Coronavirus en Inde: les survivants de Bhopal particulièrement vulnérables

À Bhopal, les 300 000 survivants de l’accident industriel de l'usine d'Union Carbide en 1984 craignent désormais de succomber au coronavirus. L’exposition à du gaz toxique les a rendus particulièrement vulnérables aux maladies pulmonaires. Onze d’entre eux sont déjà morts ces derniers jours du virus.

De notre correspondant à New Delhi,

La ville de Bhopal a connu onze décès du Covid-19. Toutes ces personnes étaient des rescapés de la fuite de gaz de 1984. Dans la ville, au moins 150 000 survivants sont très vulnérables, à cause de pathologies existantes.

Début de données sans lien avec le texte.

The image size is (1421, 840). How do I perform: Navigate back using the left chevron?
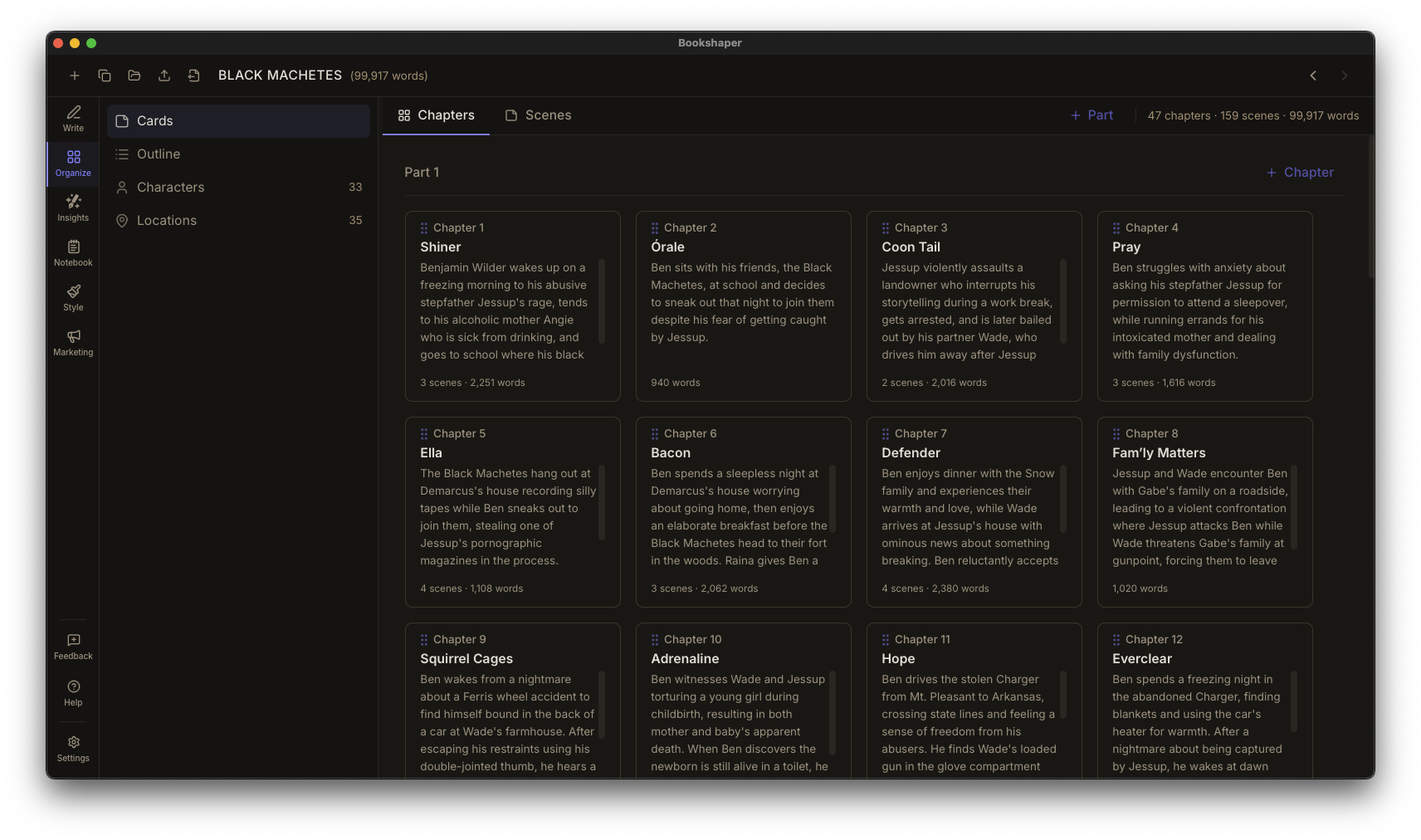coord(1313,76)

« 50% d'entre eux souffrent de maladies chroniques du coeur, 20% ont des problèmes aux poumons et un grand nombre a des problèmes aux reins », explique Rachna Dhingra qui milite dans le Groupe de Bhopal pour l’information et l’action.

Le gouvernement régional a fait empirer la situation, fin mars, en réquisitionnant l’hôpital réservé à ces survivants pour en faire un centre de traitement du Covid-19, avant de revenir sur cette décision.

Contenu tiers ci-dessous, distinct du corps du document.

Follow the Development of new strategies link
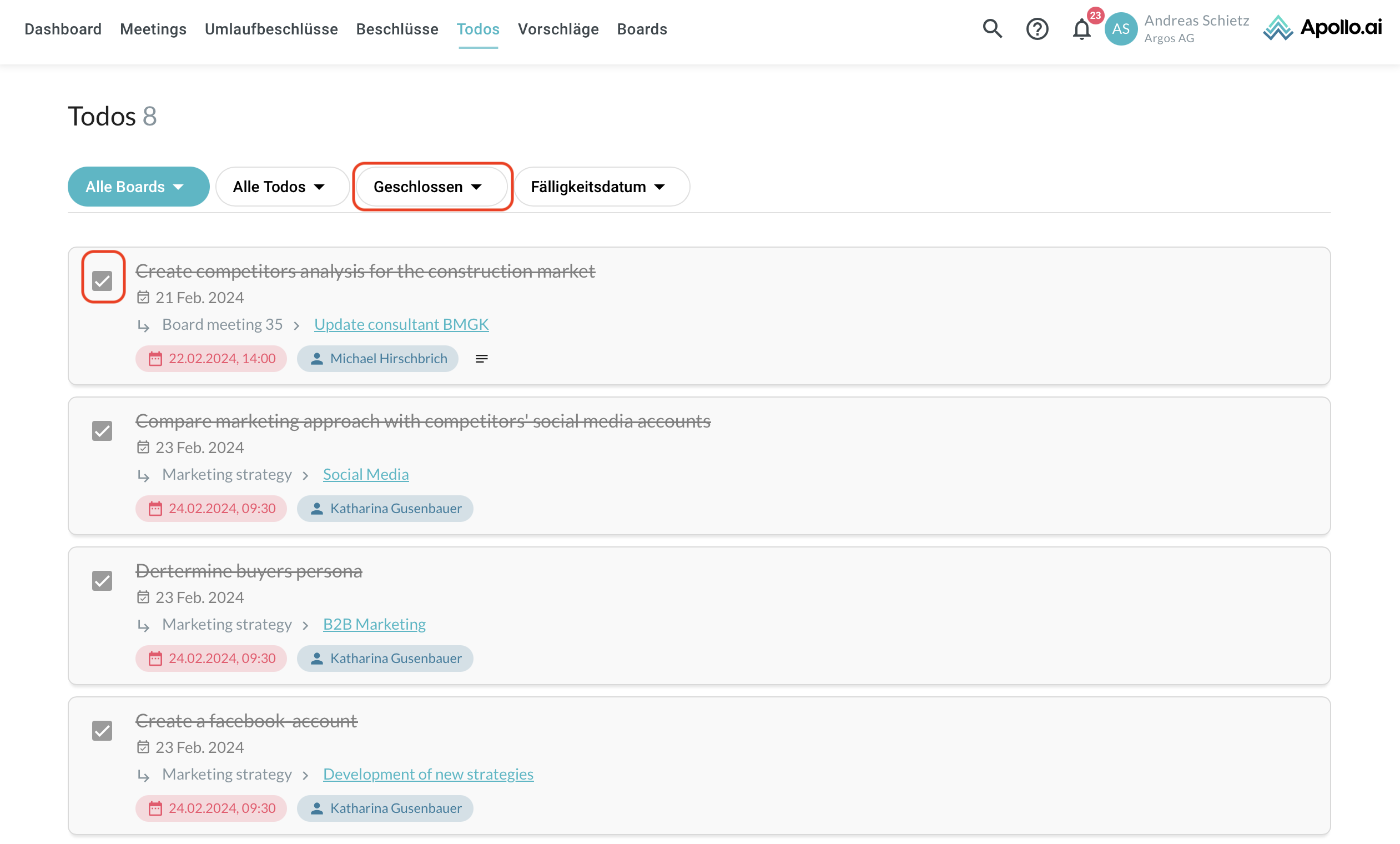Screen dimensions: 1400x844 coord(428,773)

Distanciation sociale impossible

« La plupart de ces personnes sont pauvres, et vivent parfois à cinq dans 10 m2, donc il leur est impossible de garder leurs distances. Il faut les tester en masse car pour l’instant, nous arrivons trop tard. Sur les onze personnes décédées, quatre sont mortes avant d’être admises à l’hôpital et trois dans les douze premières heures de leur hospitalisation », détaille Rachna Dhingra qui s’inquiète du manque d’attention portée à ces victimes.

Après le recours de l'association, la cour d’appel régionale vient d’obliger cet hôpital des victimes de Bhopal à tester tous leurs patients au Covid-19. Une première victoire pour ralentir une hécatombe potentielle.